__What is needed__:
Repeat, line for line, only the span that opens at the "Task: Click Glenn" line and closes at the final line below. Skip the pictures.

__Data for processing__:

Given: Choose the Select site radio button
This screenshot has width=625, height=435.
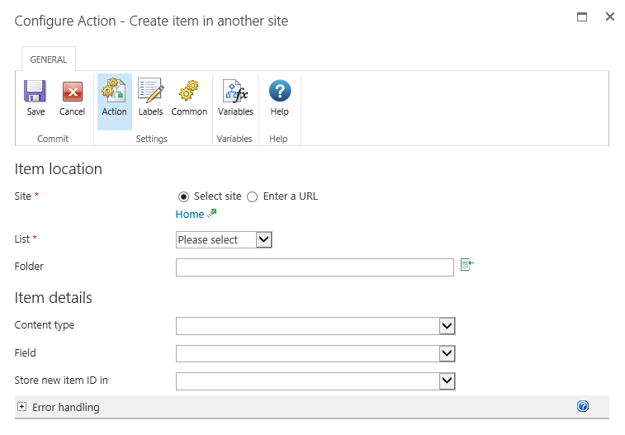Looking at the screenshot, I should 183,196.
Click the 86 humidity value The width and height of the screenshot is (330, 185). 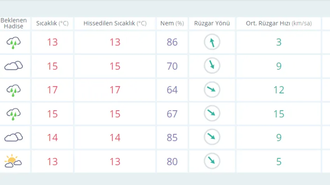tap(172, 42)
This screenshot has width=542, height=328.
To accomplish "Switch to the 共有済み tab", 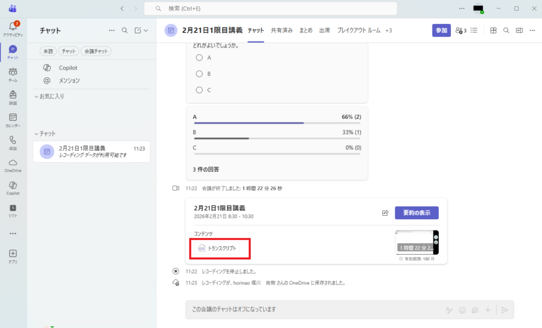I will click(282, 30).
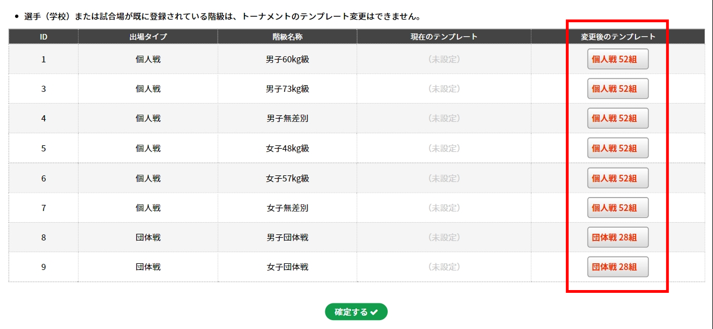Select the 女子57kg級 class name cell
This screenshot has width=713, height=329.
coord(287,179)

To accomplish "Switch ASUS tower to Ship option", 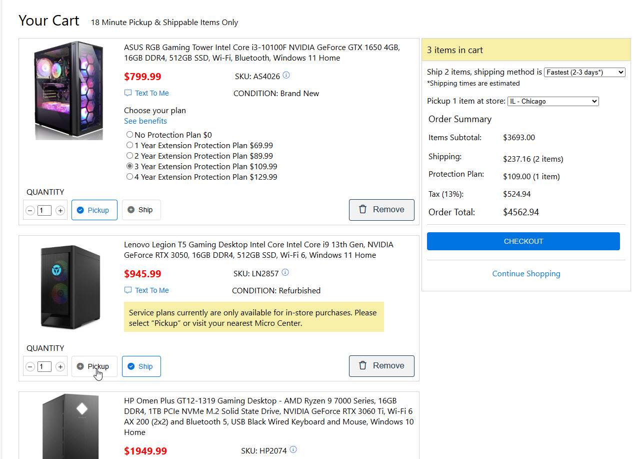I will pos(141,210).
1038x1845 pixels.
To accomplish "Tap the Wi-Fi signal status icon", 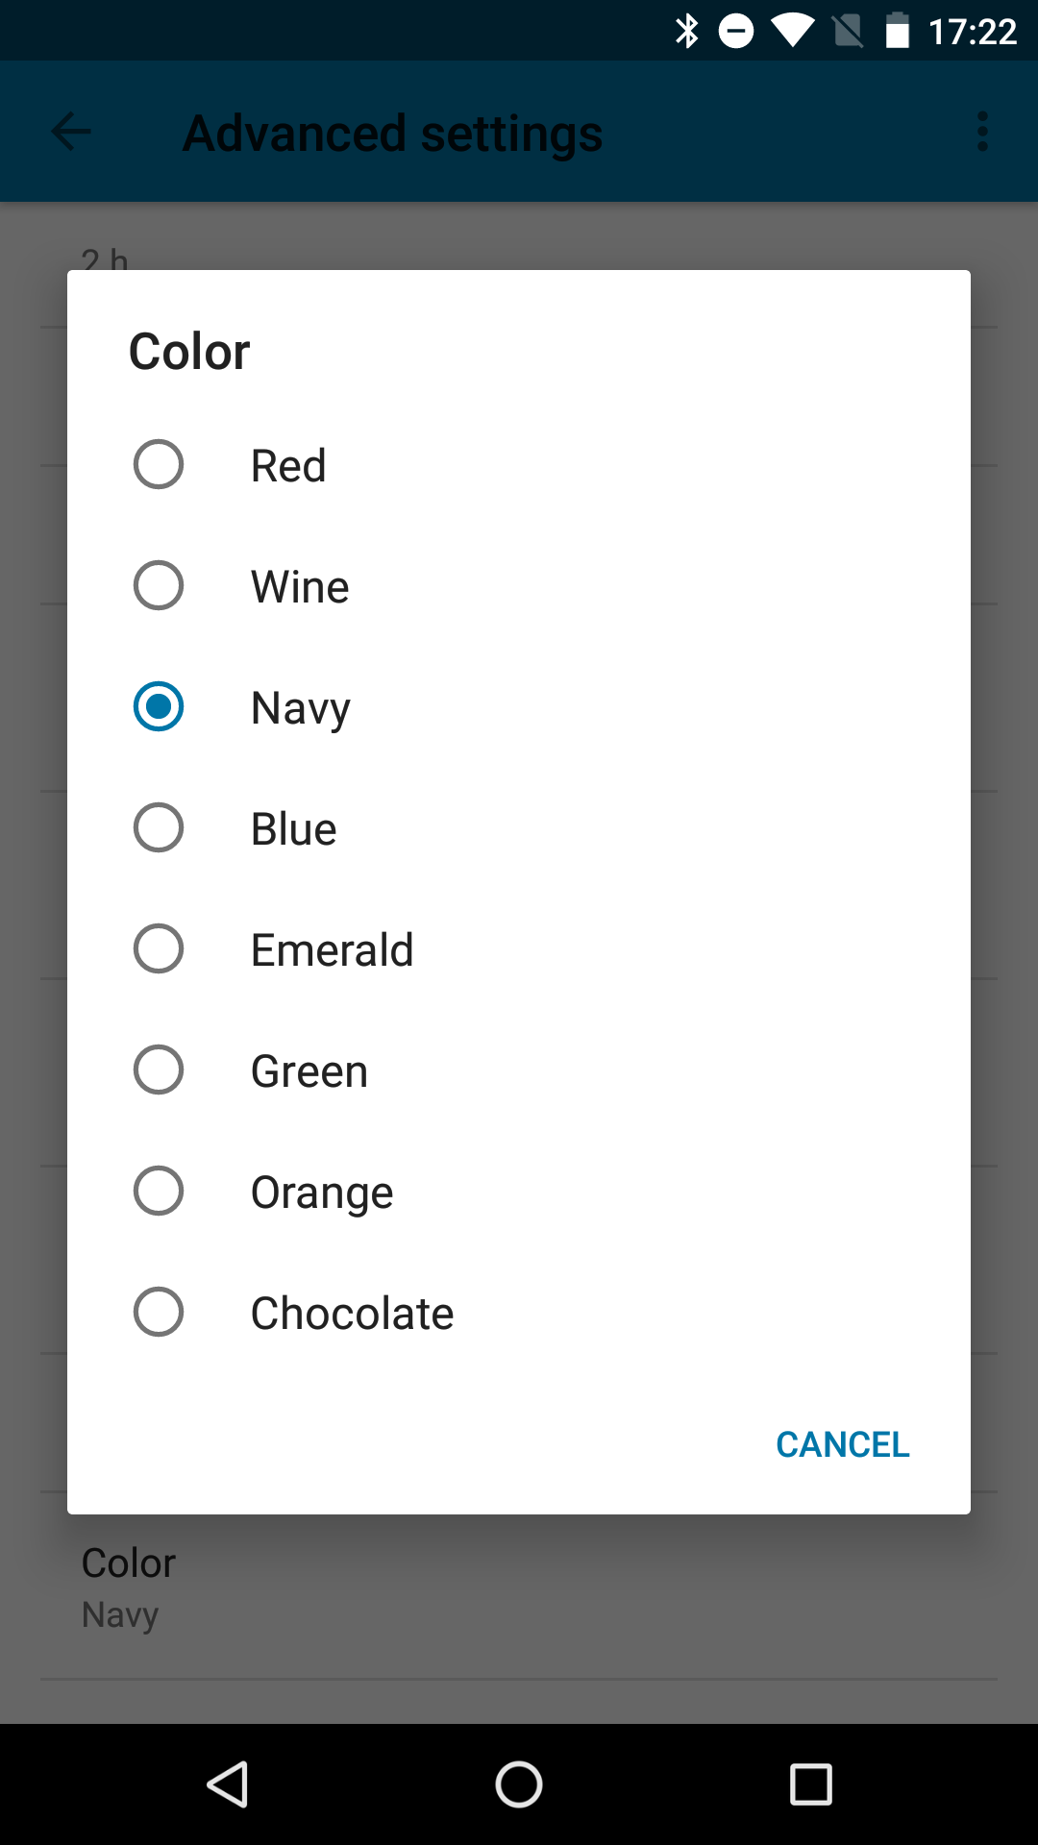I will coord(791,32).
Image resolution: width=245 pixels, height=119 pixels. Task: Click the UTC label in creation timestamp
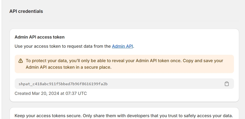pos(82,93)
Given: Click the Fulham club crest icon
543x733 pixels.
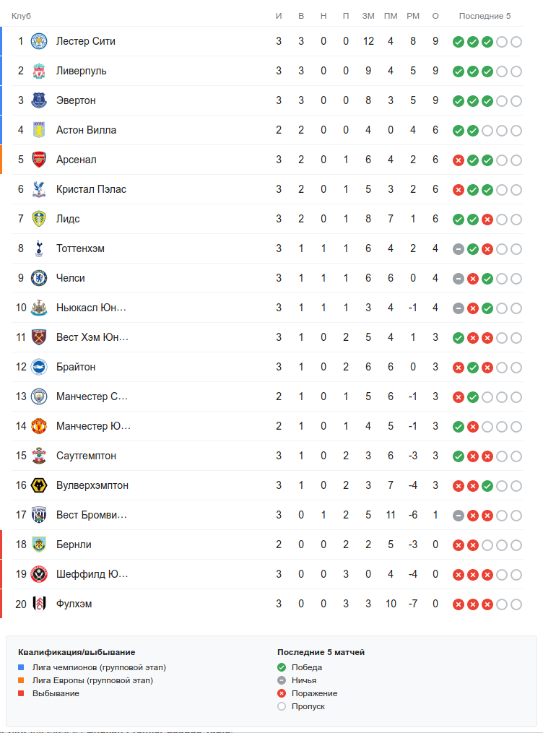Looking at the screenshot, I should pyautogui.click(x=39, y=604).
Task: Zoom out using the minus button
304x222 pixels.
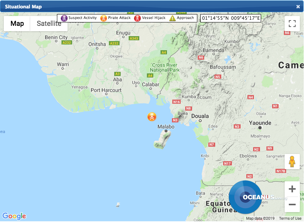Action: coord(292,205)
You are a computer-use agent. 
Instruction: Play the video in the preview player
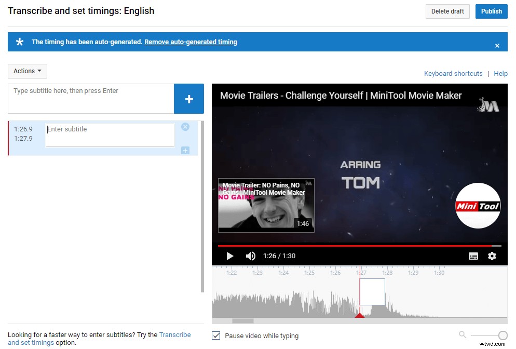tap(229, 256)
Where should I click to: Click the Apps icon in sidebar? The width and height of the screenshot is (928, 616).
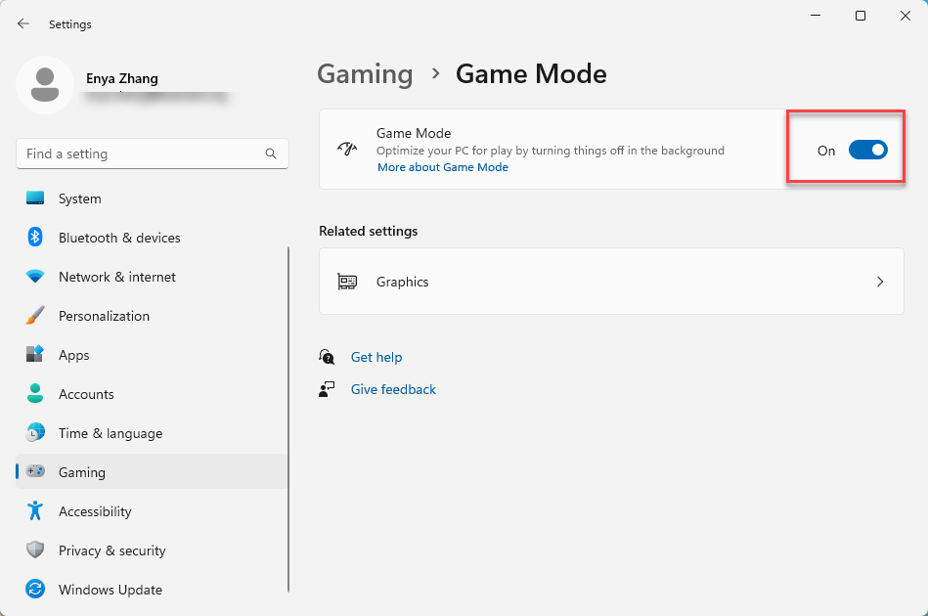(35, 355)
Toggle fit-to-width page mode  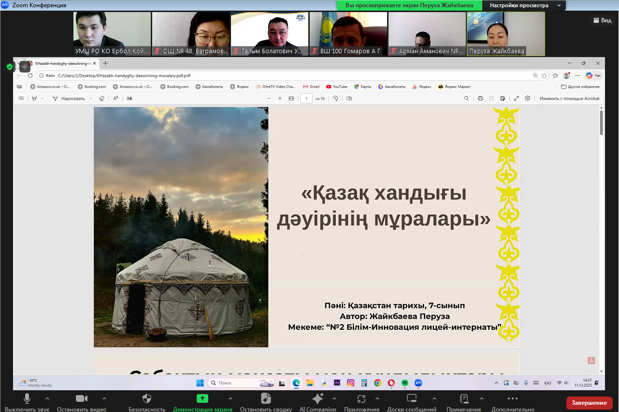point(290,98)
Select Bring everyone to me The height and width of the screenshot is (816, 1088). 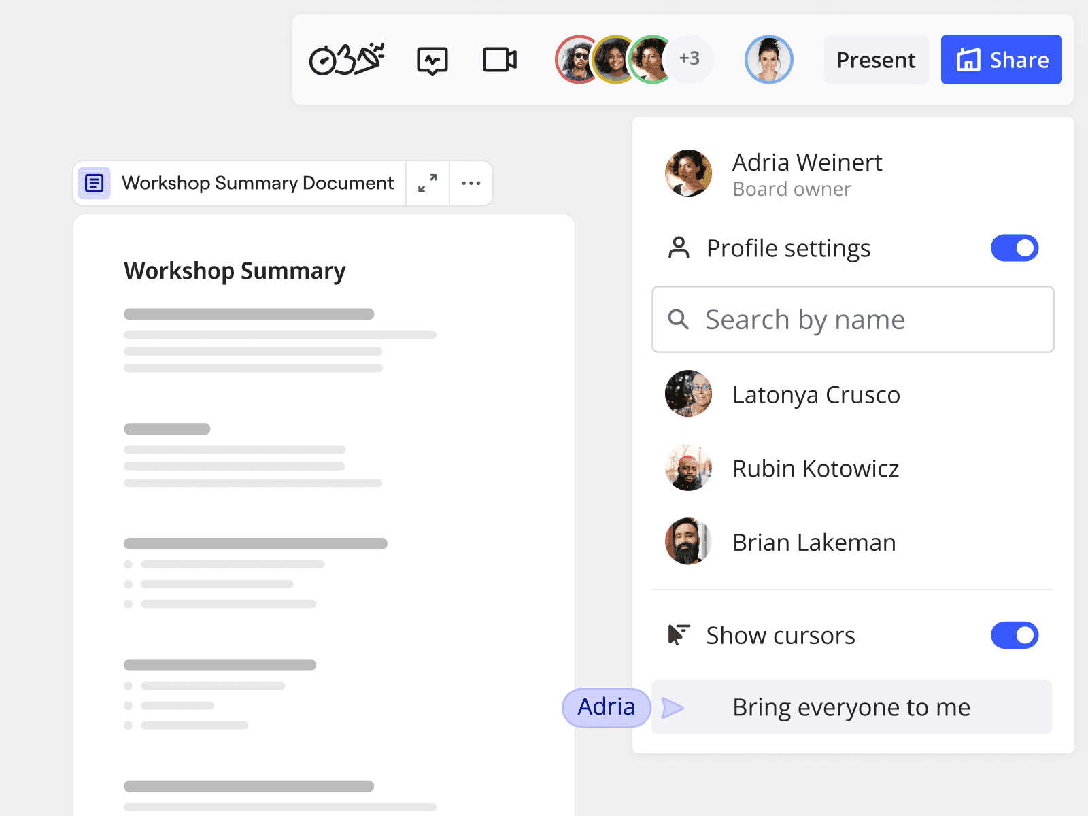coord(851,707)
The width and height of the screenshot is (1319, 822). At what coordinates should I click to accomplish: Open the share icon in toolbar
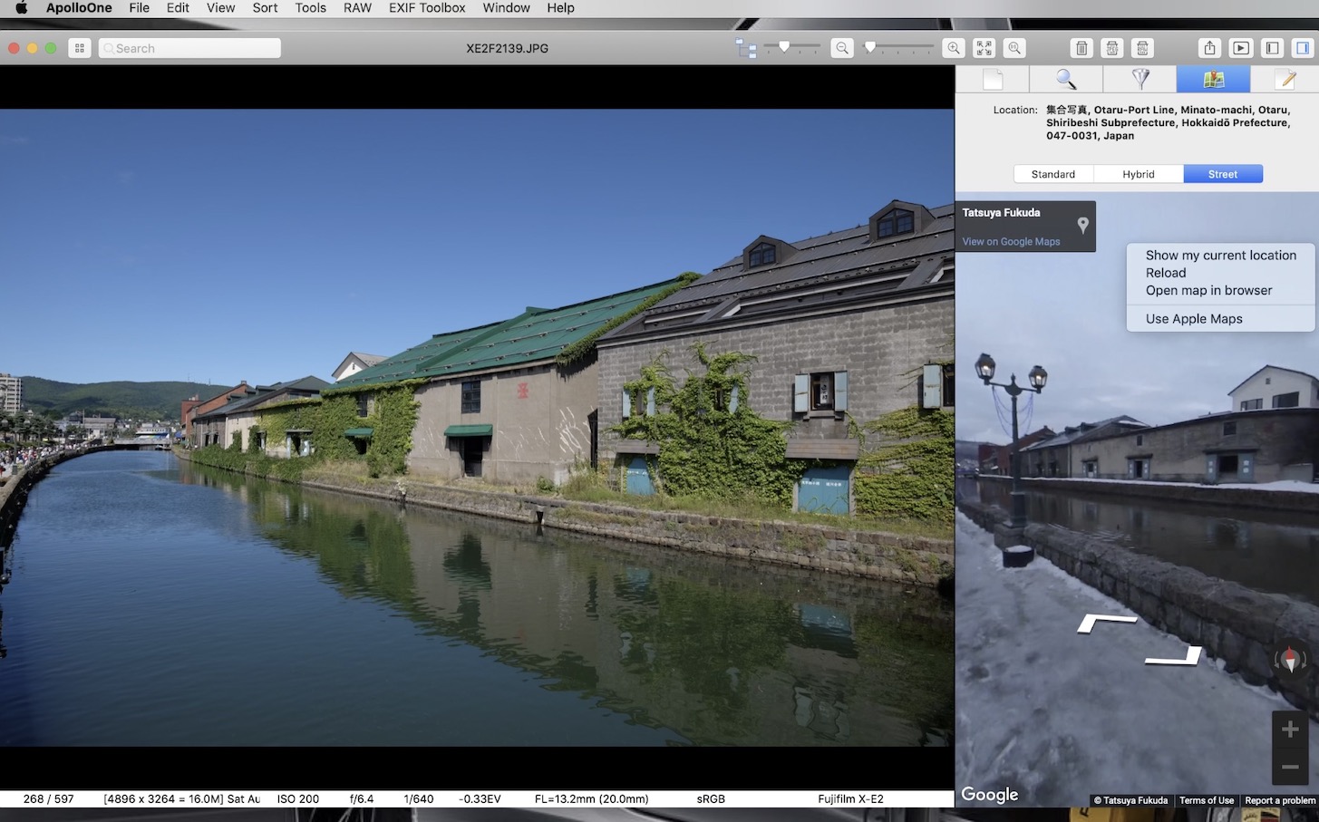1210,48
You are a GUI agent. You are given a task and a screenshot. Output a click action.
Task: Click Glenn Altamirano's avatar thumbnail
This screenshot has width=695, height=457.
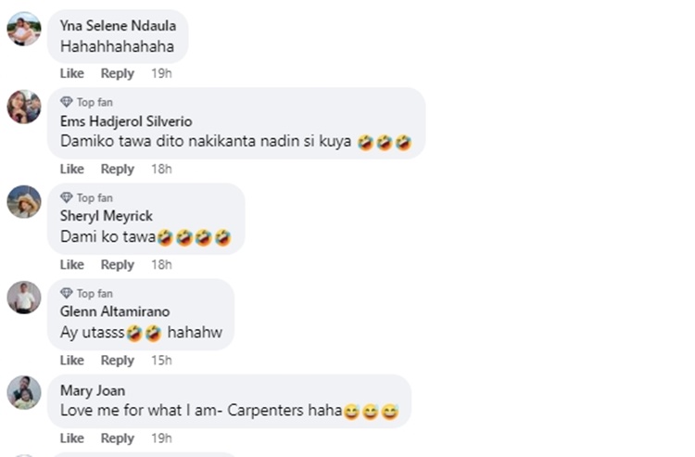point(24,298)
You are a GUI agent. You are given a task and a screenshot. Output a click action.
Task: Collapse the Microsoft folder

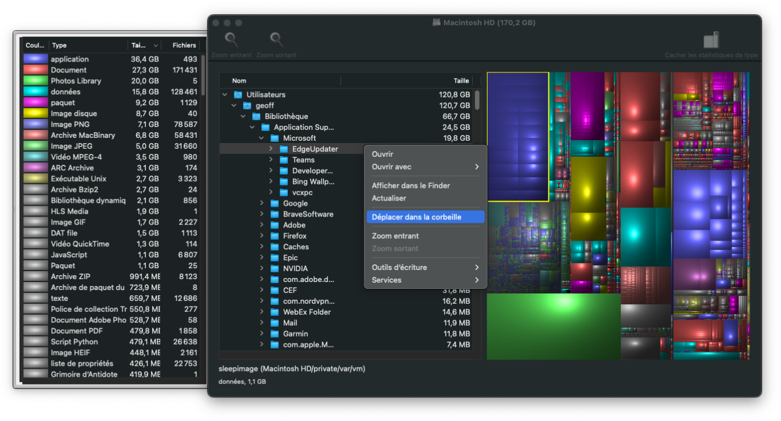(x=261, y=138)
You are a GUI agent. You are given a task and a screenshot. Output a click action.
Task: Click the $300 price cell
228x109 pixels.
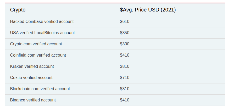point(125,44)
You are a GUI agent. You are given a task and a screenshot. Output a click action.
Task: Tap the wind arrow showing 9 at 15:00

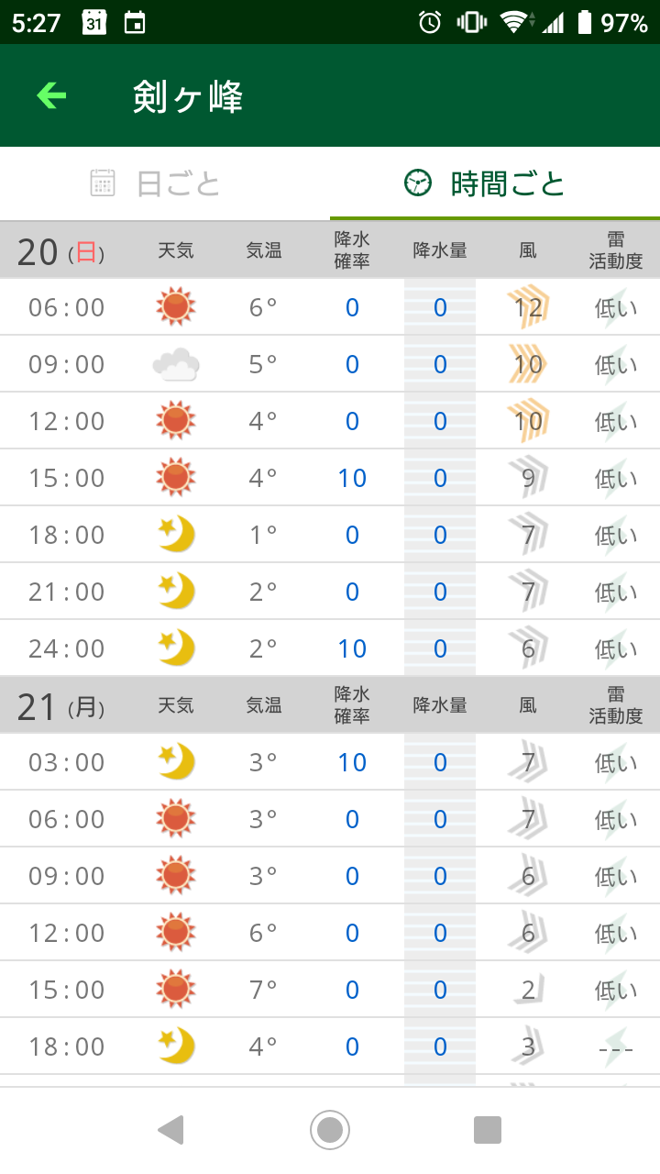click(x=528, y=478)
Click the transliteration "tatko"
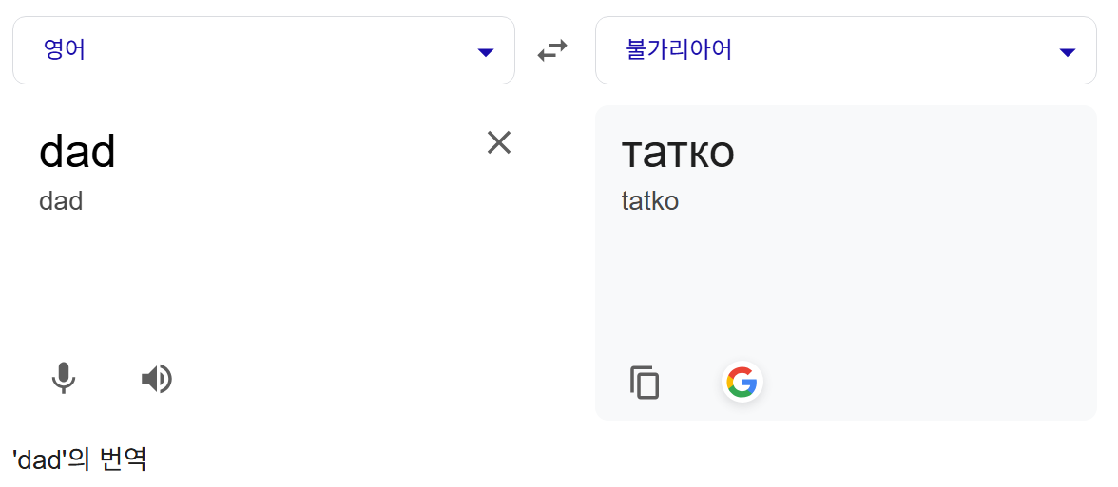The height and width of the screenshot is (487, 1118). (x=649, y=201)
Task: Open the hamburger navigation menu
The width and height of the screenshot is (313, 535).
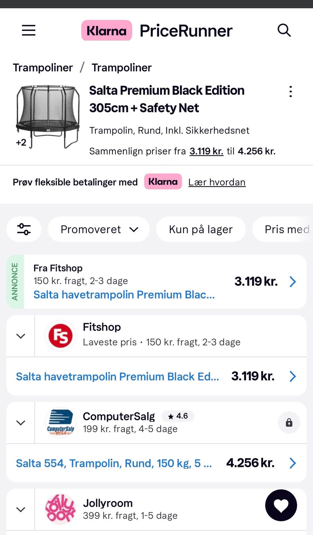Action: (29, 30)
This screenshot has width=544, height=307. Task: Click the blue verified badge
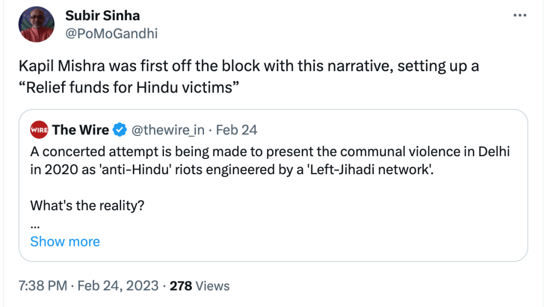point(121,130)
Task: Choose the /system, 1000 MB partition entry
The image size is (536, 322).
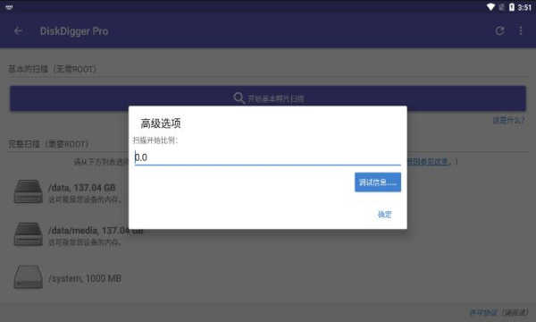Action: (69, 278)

__Result for this task__:
Task: Click Glenn Altamirano's avatar thumbnail
This screenshot has width=695, height=457.
point(24,298)
You are a GUI agent. You are given a task and a screenshot. Output a click action.
Task: Collapse the Microsoft folder

(x=261, y=138)
You are a GUI agent. You are given a task and a screenshot. Output a click action.
Task: Click the $300 price cell
228x109 pixels.
point(125,44)
You are a GUI agent. You are given a task and a screenshot. Output a click action.
Task: Tap the wind arrow showing 9 at 15:00

click(x=528, y=478)
Click the transliteration "tatko"
The height and width of the screenshot is (487, 1118). (x=649, y=201)
Task: Open the hamburger navigation menu
The width and height of the screenshot is (313, 535).
Action: (29, 30)
This screenshot has width=544, height=307. Task: Click the blue verified badge
point(121,130)
Task: Choose the /system, 1000 MB partition entry
The image size is (536, 322).
Action: (69, 278)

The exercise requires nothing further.